In a corner of a laboratory at Massey University’s Institute of Technology and Engineering, plants are growing under bright lights. They look out of place amongst all the high-tech equipment, yet if you could look closely enough inside these plants, you would find something amazing – particles of gold just a few nanometres across.
A few years ago, scientists in New Zealand helped develop a process called phytomining. Plants are grown on gold-rich soil, such as waste from mines. They take up the gold and store it as nanoparticles throughout their tissues. The plants are harvested, and the gold is recovered and accumulated into ‘normal’ gold. Phytomining can also be used to recover other metals.
At Massey University, Professor Richard Haverkamp and Dr Aaron Marshall realised that, if gold recovered from plants was kept as nanoparticles, it would be more valuable than normal gold. This is because gold nanoparticles are very active catalysts, helping along a number of chemical reactions, and gold catalysts are expensive to make.
Richard and Aaron received money for their research from an unlikely source – part of their funding was from the United States Air Force. So what could interest the military in plants and gold nanoparticles? The answer is that the work could end up providing portable fuel cells for soldiers.
Unlike batteries, fuel cells need a constant supply of fuel. They need pure hydrogen, and the commonest source of this at the moment is hydrocarbons, such as natural gas. The process also produces carbon monoxide. This is a problem because carbon monoxide ‘poisons’ the platinum catalyst that is used in a fuel cell. It becomes less efficient and eventually stops working.
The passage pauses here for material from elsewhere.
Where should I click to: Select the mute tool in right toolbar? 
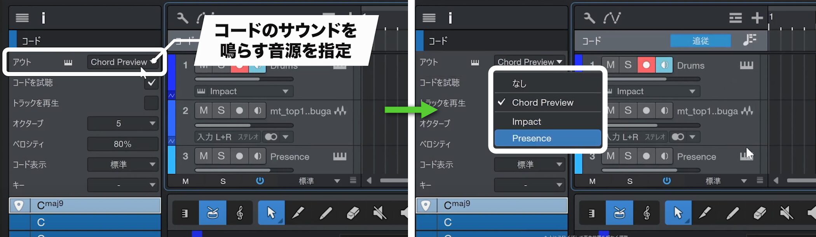pyautogui.click(x=786, y=213)
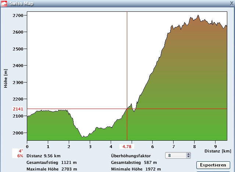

Gold could replace the platinum as a catalyst in the fuel cells. Not only is it cheaper, but gold is not affected by carbon monoxide.
The military are interested because fuel cells could replace batteries in portable equipment such as radios. It is hard for soldiers to recharge batteries in the field. Fuel cells would be a portable power source that you just pour hydrocarbon fuel (such as methanol) into to keep producing electricity.
Why gold from plants?
Gold nanoparticles can easily be got by mixing chemicals in a beaker. However, there is another problem. In a beaker, the gold nanoparticles tend to clump together and grow in size, and so become less reactive as a catalyst. Surfactants can be added to restrict particle size – these bind to the surfaces of the nanoparticles, surrounding them and stopping them from growing. However, that means using yet more chemicals, so growing plants is a more environmentally friendly way of getting gold nanoparticles.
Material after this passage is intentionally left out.